(Saved entries)
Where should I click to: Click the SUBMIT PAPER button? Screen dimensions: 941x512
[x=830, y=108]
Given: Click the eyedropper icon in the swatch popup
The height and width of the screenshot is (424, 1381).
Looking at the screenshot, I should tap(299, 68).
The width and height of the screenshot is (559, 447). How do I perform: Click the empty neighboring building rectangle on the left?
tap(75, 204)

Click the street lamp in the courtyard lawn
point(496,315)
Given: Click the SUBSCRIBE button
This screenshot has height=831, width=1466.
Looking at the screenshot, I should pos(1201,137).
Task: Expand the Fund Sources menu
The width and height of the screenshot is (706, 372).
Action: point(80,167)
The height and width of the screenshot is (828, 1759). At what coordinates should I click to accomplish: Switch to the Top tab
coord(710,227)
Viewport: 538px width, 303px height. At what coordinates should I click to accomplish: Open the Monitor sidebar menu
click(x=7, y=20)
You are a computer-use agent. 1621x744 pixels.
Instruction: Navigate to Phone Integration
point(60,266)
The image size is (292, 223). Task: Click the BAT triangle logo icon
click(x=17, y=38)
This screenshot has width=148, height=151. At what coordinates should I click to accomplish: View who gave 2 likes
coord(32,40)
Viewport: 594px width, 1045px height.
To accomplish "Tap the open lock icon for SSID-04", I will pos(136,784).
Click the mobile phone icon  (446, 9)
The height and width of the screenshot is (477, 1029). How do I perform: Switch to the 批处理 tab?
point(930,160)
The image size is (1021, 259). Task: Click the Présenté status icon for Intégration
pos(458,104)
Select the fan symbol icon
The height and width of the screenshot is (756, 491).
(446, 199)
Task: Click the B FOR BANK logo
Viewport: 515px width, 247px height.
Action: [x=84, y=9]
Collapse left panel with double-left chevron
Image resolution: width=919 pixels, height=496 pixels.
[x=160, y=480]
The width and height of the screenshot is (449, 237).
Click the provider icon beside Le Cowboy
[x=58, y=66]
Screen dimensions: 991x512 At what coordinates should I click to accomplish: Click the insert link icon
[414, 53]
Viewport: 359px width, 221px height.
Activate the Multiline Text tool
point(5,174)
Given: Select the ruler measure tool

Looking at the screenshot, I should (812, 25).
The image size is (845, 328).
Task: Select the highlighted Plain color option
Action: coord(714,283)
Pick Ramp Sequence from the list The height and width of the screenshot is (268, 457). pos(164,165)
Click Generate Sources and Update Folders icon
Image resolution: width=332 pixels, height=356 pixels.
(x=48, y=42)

**EXERCISE**.
Every record above must be duplicated exactly.

**OUTPUT BELOW**.
Where should I click to: Click the SUBMIT PAPER button? Screen dimensions: 941x512
[x=830, y=108]
Given: Click the eyedropper icon in the swatch popup
The height and width of the screenshot is (424, 1381).
Looking at the screenshot, I should tap(299, 68).
The width and height of the screenshot is (559, 447). How do I perform: Click the empty neighboring building rectangle on the left?
tap(75, 204)

Click the street lamp in the courtyard lawn
point(496,315)
Given: Click the SUBSCRIBE button
This screenshot has height=831, width=1466.
Looking at the screenshot, I should pos(1201,137).
Task: Expand the Fund Sources menu
The width and height of the screenshot is (706, 372).
Action: point(80,167)
The height and width of the screenshot is (828, 1759). At what coordinates should I click to accomplish: Switch to the Top tab
coord(710,227)
Viewport: 538px width, 303px height. At what coordinates should I click to accomplish: Open the Monitor sidebar menu
click(x=7, y=20)
You are a computer-use agent. 1621x744 pixels.
Instruction: Navigate to Phone Integration
point(60,266)
The image size is (292, 223). Task: Click the BAT triangle logo icon
click(x=17, y=38)
This screenshot has width=148, height=151. At what coordinates should I click to accomplish: View who gave 2 likes
coord(32,40)
Viewport: 594px width, 1045px height.
To accomplish "Tap the open lock icon for SSID-04", I will pos(136,784).
Click the mobile phone icon  (446, 9)
The height and width of the screenshot is (477, 1029). How do I perform: Switch to the 批处理 tab?
point(930,160)
The image size is (1021, 259). Task: Click the Présenté status icon for Intégration
pos(458,104)
Select the fan symbol icon
The height and width of the screenshot is (756, 491).
(446, 199)
Task: Click the B FOR BANK logo
Viewport: 515px width, 247px height.
Action: [x=84, y=9]
Collapse left panel with double-left chevron
Image resolution: width=919 pixels, height=496 pixels.
[x=160, y=480]
The width and height of the screenshot is (449, 237).
Click the provider icon beside Le Cowboy
[x=58, y=66]
Screen dimensions: 991x512 At what coordinates should I click to accomplish: Click the insert link icon
[414, 53]
Viewport: 359px width, 221px height.
Activate the Multiline Text tool
point(5,174)
Given: Select the ruler measure tool

Looking at the screenshot, I should (812, 25).
The image size is (845, 328).
Task: Select the highlighted Plain color option
Action: coord(714,283)
Pick Ramp Sequence from the list The height and width of the screenshot is (268, 457). pos(164,165)
Click Generate Sources and Update Folders icon
Image resolution: width=332 pixels, height=356 pixels.
(x=48, y=42)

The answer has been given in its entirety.